So, why is MCS accreditation important?

Perhaps we could look at this from a slightly broader viewpoint and ask why any accreditation is important.

Does accreditation guarantee that a heat pump will better than a heat pump which hasn’t been submitted for approval?

No. In the same way that a sprinter who their race may be viewed as the fastest runner, it doesn’t mean that there isn’t another runner out of the 7.8 billion other human beings on the planet who may be quicker.

What accreditation (and in particular MCS) provides us, is a set of standards that equipment needs to comply with to receive almost all government incentives and industry insurance schemes. There is also a level of comfort to be gained, as both an installer and an end user, from choosing heat pump equipment which has met the same stringent accreditation’s that other equipment from major manufacturers has met. Neatly, accreditation, which on the face of it may appear onerous, enables market access for much less well-known brands, who can prove a level of measured performance that may be difficult for them to illustrate as they are new to the market.
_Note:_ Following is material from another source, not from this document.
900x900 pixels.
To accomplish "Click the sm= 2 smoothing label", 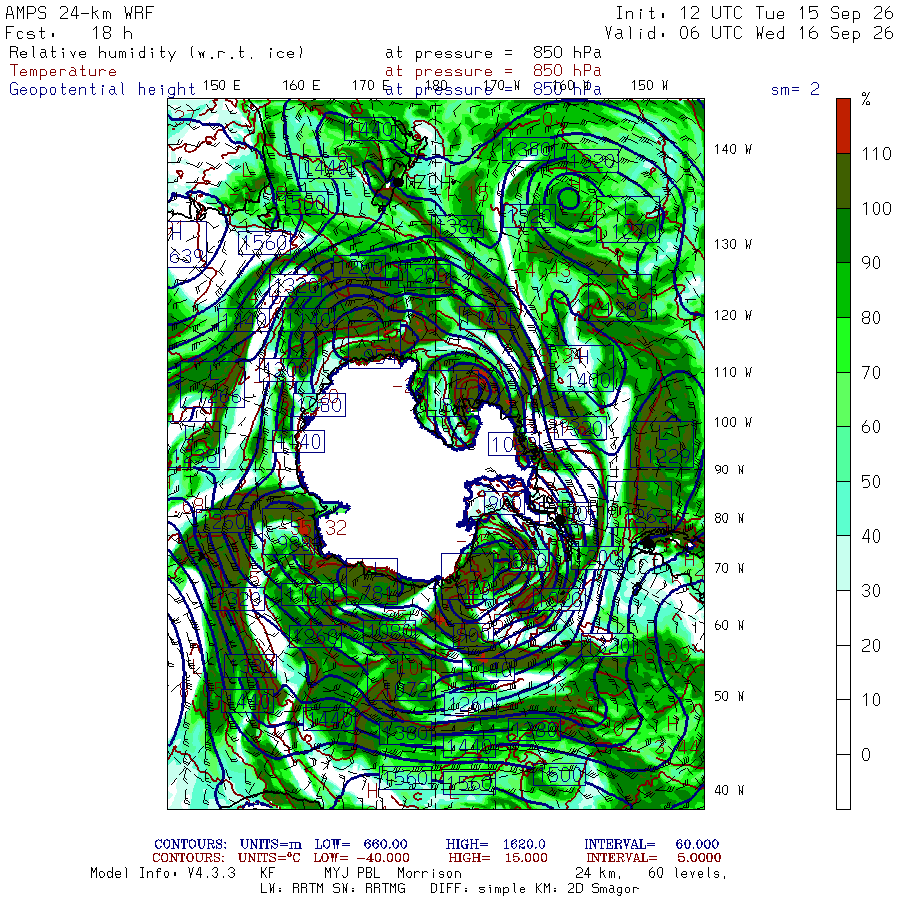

What was it Benjamin Franklin was credited with saying?

“The bitterness of poor quality remains long after the sweetness of a low price is forgotten”. This is just as true with heat pumps, as it is with many other things. A good heat pump doesn’t have to be expensive, and an expensive heat pump doesn’t have to be good. There is no denying that in a lot of cases, cost of equipment will form part of the decision process. Two good examples of heat pumps which are at different ends of the cost scale would be the Midea MHC range (excellent value) and the Clausius range of air source heat pumps (premium or high end of the market).

Refrigerant type

15 years ago, when Freedom Heat Pumps was first founded, most air source heat pumps in the UK market, used R410A or R407C refrigerant. R407C as a refrigerant was good at temperatures up to around 65°C but hasn’t been seen in the mainstream for a good few years. For many years, R410A was the de facto standard refrigerant for domestic heat pumps installed in the UK. Over the past couple of years, though, we have seen a shift towards more environmentally friendly refrigerants such as R32 and R290. So, what factors determine which refrigerant you will use? We would argue that there are 2 main factors: environmental impact and application/flow temperature.

When we talk about environmental impact, we are referring to the Global Warming Potential (GWP) of the refrigerant. In basic terms, the GWP refers to the increased harm 1kg of a refrigerant would do in comparison to 1kg of carbon. So, looking at the refrigerants mentioned above, from worst to best, here is how they compare:

R410A – GWP 2,088

R407C – GWP 1,732

R134a – GWP 1,300

R32 – GWP 675

R290 (Propane) – GWP 3

R744 (CO2) – GWP 1

So, from a purely environmental standpoint, a move towards R744 or R290 would make the most sense, but this is only one of the 3 selection criteria.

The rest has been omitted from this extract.